__YOUR GOAL__. The response should be an exact repetition of all the entries.

Collected data
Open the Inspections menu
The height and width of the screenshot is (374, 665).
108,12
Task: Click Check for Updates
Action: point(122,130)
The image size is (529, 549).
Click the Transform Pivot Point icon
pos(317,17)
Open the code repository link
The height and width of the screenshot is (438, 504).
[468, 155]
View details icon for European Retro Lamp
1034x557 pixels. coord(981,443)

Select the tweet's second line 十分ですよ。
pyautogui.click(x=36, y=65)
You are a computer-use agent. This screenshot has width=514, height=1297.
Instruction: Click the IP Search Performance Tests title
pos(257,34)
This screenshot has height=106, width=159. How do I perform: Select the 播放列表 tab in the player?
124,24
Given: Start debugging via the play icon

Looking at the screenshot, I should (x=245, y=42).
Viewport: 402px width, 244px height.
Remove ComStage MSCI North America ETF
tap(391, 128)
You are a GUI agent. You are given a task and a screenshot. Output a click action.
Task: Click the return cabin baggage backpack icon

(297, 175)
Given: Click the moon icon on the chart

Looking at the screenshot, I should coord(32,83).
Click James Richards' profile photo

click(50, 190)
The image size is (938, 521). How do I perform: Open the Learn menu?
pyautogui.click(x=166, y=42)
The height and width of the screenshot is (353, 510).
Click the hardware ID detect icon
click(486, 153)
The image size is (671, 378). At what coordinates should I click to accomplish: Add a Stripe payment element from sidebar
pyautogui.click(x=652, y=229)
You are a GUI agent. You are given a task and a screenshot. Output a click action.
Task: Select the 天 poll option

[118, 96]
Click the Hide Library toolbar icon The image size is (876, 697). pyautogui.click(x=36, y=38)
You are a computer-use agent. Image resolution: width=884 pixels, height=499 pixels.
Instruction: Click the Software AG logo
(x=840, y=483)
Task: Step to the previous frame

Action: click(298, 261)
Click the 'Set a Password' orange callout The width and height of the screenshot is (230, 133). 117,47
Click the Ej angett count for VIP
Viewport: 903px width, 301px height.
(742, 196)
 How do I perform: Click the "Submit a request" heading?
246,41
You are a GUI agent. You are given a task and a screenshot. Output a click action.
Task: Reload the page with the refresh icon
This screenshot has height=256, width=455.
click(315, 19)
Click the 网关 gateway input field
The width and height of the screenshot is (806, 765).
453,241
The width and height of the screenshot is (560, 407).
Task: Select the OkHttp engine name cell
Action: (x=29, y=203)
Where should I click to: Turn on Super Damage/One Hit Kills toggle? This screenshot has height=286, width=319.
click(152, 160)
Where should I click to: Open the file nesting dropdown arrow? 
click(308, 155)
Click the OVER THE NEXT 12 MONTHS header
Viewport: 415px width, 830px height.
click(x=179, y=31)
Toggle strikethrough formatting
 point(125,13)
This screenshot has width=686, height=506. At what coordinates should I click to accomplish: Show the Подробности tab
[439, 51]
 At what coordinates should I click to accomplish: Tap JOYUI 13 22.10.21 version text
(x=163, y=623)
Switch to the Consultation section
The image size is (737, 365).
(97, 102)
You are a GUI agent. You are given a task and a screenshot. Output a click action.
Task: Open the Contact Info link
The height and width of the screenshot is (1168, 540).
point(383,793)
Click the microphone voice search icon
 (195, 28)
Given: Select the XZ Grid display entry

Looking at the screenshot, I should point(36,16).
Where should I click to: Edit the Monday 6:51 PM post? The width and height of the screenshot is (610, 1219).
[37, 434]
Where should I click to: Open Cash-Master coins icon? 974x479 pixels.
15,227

__ANSWER AREA__.
Open the Inspections menu
The height and width of the screenshot is (374, 665).
108,12
Task: Click Check for Updates
Action: point(122,130)
The image size is (529, 549).
Click the Transform Pivot Point icon
pos(317,17)
Open the code repository link
The height and width of the screenshot is (438, 504).
[468, 155]
View details icon for European Retro Lamp
1034x557 pixels. coord(981,443)

Select the tweet's second line 十分ですよ。
pyautogui.click(x=36, y=65)
You are a computer-use agent. This screenshot has width=514, height=1297.
Instruction: Click the IP Search Performance Tests title
pos(257,34)
This screenshot has height=106, width=159. How do I perform: Select the 播放列表 tab in the player?
124,24
Given: Start debugging via the play icon

Looking at the screenshot, I should (x=245, y=42).
Viewport: 402px width, 244px height.
Remove ComStage MSCI North America ETF
tap(391, 128)
You are a GUI agent. You are given a task and a screenshot. Output a click action.
Task: Click the return cabin baggage backpack icon

(297, 175)
Given: Click the moon icon on the chart

Looking at the screenshot, I should coord(32,83).
Click James Richards' profile photo

click(50, 190)
The image size is (938, 521). How do I perform: Open the Learn menu?
pyautogui.click(x=166, y=42)
The height and width of the screenshot is (353, 510).
Click the hardware ID detect icon
click(486, 153)
The image size is (671, 378). At what coordinates should I click to accomplish: Add a Stripe payment element from sidebar
pyautogui.click(x=652, y=229)
You are a GUI agent. You are given a task and a screenshot. Output a click action.
Task: Select the 天 poll option

[118, 96]
Click the Hide Library toolbar icon The image size is (876, 697). pyautogui.click(x=36, y=38)
You are a computer-use agent. Image resolution: width=884 pixels, height=499 pixels.
Instruction: Click the Software AG logo
(x=840, y=483)
Task: Step to the previous frame

Action: click(298, 261)
Click the 'Set a Password' orange callout The width and height of the screenshot is (230, 133). 117,47
Click the Ej angett count for VIP
Viewport: 903px width, 301px height.
(742, 196)
 How do I perform: Click the "Submit a request" heading?
246,41
You are a GUI agent. You are given a task and a screenshot. Output a click action.
Task: Reload the page with the refresh icon
This screenshot has height=256, width=455.
click(315, 19)
Click the 网关 gateway input field
The width and height of the screenshot is (806, 765).
453,241
The width and height of the screenshot is (560, 407).
Task: Select the OkHttp engine name cell
Action: (x=29, y=203)
Where should I click to: Turn on Super Damage/One Hit Kills toggle? This screenshot has height=286, width=319.
click(152, 160)
Where should I click to: Open the file nesting dropdown arrow? 
click(308, 155)
Click the OVER THE NEXT 12 MONTHS header
Viewport: 415px width, 830px height.
click(x=179, y=31)
Toggle strikethrough formatting
 point(125,13)
This screenshot has width=686, height=506. At what coordinates should I click to accomplish: Show the Подробности tab
[439, 51]
 At what coordinates should I click to accomplish: Tap JOYUI 13 22.10.21 version text
(x=163, y=623)
Switch to the Consultation section
The image size is (737, 365).
(97, 102)
You are a GUI agent. You are given a task and a screenshot. Output a click action.
Task: Open the Contact Info link
The height and width of the screenshot is (1168, 540).
point(383,793)
Click the microphone voice search icon
 (195, 28)
Given: Select the XZ Grid display entry

Looking at the screenshot, I should point(36,16).
Where should I click to: Edit the Monday 6:51 PM post? The width and height of the screenshot is (610, 1219).
[37, 434]
Where should I click to: Open Cash-Master coins icon? 974x479 pixels.
15,227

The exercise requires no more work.